LISTE DES TÂCHES:
• a. Citez le passage du texte sur l'adolescente non symbolisante qui commence aux mots « Quand sa grand-mère » et s'arrête après les mots « mère est épuisée. ».
• b. Répondez à ces questions sur le texte consacré à l'adolescente non symbolisante :
(i) Quel âge a l'adolescente ?
(ii) Pourquoi engueule-t-elle sa grand-mère quand celle-ci entre dans sa chambre sans frapper ?
(iii) Qu'en est-il du père dans ce cas ?
• c. Rédigez la suite du texte sur l'adolescente non symbolisante et la frustration, à partir de sa dernière phrase.

TEXTE D'ÉTUDE:
Chaque professionnel engagé dans la situation y va de son petit conseil, de ce genre de conseils qui fonctionnement bien avec un enfant symbolisant. C’est méconnaître totalement la spécificité relationnelle de l’adolescente. Cette dernière, en ce moment surtout, mais cela avait été observé par la mère depuis longtemps déjà, supporte très mal la frustration. Avec les modifications liées à l’adolescence, et ces maux de ventre (qui ont peut-être également un impact sur son fonctionnement psychique), le combat mère-fille devient plus rude. L’ado vole dans les plumes de sa mère, de sa grand-mère et de sa petite sœur. Elle estime que cette dernière est méchante avec elle (la petite, elle, symbolise et présente de plus un fonctionnement haut potentiel). Elles se chamaillent souvent : du coup, l’aînée ne donne pas à sa cadette la feuille de papier qu’elle lui demande. Pour quel motif ? Parce qu’elle lui en veut mais aussi parce que sa cadette n’écrit pas dessus mais la découpe en petits morceaux. « Et alors ? » me direz-vous ? Oui, mais c’est sans compter sur la perception de la jeune fille non symbolisante pour laquelle il y a des choses qui se font et des choses qui ne se font pas…

Quand sa grand-mère entre dans sa chambre sans frapper à la porte, l’ado de 14 ans l’engueule. Pour quelle raison ? Au motif qu’elle brise son intimité, comme le ferait valoir une ado symbolisante ? Non : au motif que cela la fait sursauter. Et ne croyez pas qu’elle évoque un prétexte fallacieux. Pour elle, le problème est bien qu’elle a sursauté.

Avec la mère, nous tombons d’accord sur les caractéristiques particulières au fonctionnement de son ado : cette dernière manque de « cohérence » (une fois c’est blanc, une fois c’est noir, puisqu’elle est incapable d’ambivalence), elle est influençable, elle ne présente pas de conflit de loyauté, elle peine à se mettre à la place des autres et son discours est orienté sur elle et sur ses besoins propres (elle est égocentrée), de fait elle se montre tyrannique, et elle n’apprend pas… Autant dire que cette mère est épuisée.

L’impossible gestion de la frustration conduit à la tyrannie du comportement de l’enfant non symbolisant. Surtout lorsque les parents ne lui ont pas mis assez de limites. Et ici, dans le cas d’espèce, le père est absent après avoir été démissionnaire…

Les proches de l’enfant non symbolisant rapportent en effet très souvent un vécu de tyrannie relationnelle parce que le cerveau de leur progéniture ne supporte aucune frustration. Ainsi, tous les enfants non symbolisants de la Terre coincent leurs parents bleus (normaux), même si cela n’est pas leur intention. Parce que les sujets bleus sont organisés autour du sentiment de culpabilité et de responsabilité envers leurs petits. Le sujet non symbolisant n’apprend pas. Il répète sans cesse la scène de frustration puisqu’il n’est pas en capacité de la gérer. Le sentiment d’impuissance du parent est alors très difficile à vivre.

(Entrées de données enregistrées)

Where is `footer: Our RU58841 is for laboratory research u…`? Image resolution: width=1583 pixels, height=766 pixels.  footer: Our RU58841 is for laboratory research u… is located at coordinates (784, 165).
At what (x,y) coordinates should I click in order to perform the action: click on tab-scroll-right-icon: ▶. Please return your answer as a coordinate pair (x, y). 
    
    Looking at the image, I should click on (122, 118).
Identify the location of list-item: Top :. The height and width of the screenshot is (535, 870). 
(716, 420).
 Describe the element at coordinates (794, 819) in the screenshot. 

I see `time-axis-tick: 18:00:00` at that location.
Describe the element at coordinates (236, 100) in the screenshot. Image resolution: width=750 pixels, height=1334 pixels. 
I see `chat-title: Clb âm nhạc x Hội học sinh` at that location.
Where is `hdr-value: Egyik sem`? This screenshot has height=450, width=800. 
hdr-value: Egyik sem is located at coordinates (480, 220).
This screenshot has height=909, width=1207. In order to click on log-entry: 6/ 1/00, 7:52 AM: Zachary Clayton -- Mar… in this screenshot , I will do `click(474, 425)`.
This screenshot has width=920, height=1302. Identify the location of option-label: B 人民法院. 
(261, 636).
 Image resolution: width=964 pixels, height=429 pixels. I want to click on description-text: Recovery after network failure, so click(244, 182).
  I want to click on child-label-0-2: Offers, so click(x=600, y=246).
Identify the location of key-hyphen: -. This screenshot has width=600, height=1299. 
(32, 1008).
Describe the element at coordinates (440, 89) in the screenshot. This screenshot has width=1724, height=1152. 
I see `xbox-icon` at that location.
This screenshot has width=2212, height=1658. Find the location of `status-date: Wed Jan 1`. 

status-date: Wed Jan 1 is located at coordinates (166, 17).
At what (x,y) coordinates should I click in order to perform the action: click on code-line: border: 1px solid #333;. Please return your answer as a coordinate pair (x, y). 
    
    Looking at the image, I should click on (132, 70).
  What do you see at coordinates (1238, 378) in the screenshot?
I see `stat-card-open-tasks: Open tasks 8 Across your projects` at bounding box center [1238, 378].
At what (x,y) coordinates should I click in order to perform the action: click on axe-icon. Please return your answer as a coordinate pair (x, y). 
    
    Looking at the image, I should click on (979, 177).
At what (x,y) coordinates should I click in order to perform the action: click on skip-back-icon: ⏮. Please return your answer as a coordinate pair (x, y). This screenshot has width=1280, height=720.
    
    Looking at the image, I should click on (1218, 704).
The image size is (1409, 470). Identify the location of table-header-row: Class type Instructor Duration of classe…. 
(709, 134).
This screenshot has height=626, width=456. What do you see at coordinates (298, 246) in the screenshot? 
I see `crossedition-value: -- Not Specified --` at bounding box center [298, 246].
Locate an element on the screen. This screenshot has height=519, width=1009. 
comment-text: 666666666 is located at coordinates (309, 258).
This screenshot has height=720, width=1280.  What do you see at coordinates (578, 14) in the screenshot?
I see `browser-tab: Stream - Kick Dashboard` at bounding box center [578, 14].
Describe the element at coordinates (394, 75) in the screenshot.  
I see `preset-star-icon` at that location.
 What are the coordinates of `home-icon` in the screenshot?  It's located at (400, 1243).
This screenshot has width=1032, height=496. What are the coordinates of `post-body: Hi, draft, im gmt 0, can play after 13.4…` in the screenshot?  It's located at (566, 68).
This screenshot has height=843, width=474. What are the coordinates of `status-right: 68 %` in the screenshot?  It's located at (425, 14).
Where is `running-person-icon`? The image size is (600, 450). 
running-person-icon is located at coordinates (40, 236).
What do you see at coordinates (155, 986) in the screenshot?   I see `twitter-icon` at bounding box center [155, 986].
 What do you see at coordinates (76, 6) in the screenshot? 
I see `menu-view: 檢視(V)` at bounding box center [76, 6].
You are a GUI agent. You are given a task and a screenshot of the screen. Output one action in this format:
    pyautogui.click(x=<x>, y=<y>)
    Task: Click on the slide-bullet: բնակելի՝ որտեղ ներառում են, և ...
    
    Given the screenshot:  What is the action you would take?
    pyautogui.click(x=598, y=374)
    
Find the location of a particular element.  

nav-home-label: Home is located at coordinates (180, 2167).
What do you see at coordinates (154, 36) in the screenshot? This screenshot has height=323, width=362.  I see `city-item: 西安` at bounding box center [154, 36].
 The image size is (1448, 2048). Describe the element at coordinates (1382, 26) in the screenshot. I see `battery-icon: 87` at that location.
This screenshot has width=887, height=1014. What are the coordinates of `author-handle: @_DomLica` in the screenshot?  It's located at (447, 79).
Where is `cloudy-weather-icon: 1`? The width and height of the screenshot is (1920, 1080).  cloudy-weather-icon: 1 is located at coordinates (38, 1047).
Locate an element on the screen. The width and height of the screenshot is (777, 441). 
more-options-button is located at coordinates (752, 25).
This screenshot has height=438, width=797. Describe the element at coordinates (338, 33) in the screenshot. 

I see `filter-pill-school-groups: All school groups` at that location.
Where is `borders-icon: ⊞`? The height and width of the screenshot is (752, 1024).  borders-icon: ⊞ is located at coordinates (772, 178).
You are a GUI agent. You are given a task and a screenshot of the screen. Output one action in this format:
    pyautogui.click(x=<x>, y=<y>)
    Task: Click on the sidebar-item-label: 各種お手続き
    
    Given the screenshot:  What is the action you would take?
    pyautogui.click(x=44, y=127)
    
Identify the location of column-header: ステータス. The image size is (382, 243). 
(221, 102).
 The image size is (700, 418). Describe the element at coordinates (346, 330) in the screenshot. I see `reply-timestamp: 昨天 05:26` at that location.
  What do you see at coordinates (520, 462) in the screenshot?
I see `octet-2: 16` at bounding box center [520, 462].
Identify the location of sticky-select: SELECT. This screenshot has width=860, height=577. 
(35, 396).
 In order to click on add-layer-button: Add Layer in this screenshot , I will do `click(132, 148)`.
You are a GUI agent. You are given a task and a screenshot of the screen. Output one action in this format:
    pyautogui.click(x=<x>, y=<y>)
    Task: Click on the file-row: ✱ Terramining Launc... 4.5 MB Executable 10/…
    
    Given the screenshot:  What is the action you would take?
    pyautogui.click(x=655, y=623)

CORRIGÉ DES TÂCHES:
• a.
Quand sa grand-mère entre dans sa chambre sans frapper à la porte, l’ado de 14 ans l’engueule. Pour quelle raison ? Au motif qu’elle brise son intimité, comme le ferait valoir une ado symbolisante ? Non : au motif que cela la fait sursauter. Et ne croyez pas qu’elle évoque un prétexte fallacieux. Pour elle, le problème est bien qu’elle a sursauté.

Avec la mère, nous tombons d’accord sur les caractéristiques particulières au fonctionnement de son ado : cette dernière manque de « cohérence » (une fois c’est blanc, une fois c’est noir, puisqu’elle est incapable d’ambivalence), elle est influençable, elle ne présente pas de conflit de loyauté, elle peine à se mettre à la place des autres et son discours est orienté sur elle et sur ses besoins propres (elle est égocentrée), de fait elle se montre tyrannique, et elle n’apprend pas… Autant dire que cette mère est épuisée.

• b.
(i) Elle a 14 ans.
(ii) Parce que cela la fait sursauter.
(iii) Il est absent après avoir été démissionnaire.

• c.
Comment leur venir en aide ? Certains sujets non symbolisants adultes, les plus intelligents, sont capables de comprendre qu’ils fonctionnement différemment des autres humains, sans toujours être capable de s’adapter aux autres. Mais c’est peut-être déjà ça… Rien ne sert de leur proposer une psychothérapie. Ils ont davantage besoin d’une écoute et d’un coaching, qui les aidera un peu à naviguer dans les eaux vécues par eux comme troubles du monde des symbolisants.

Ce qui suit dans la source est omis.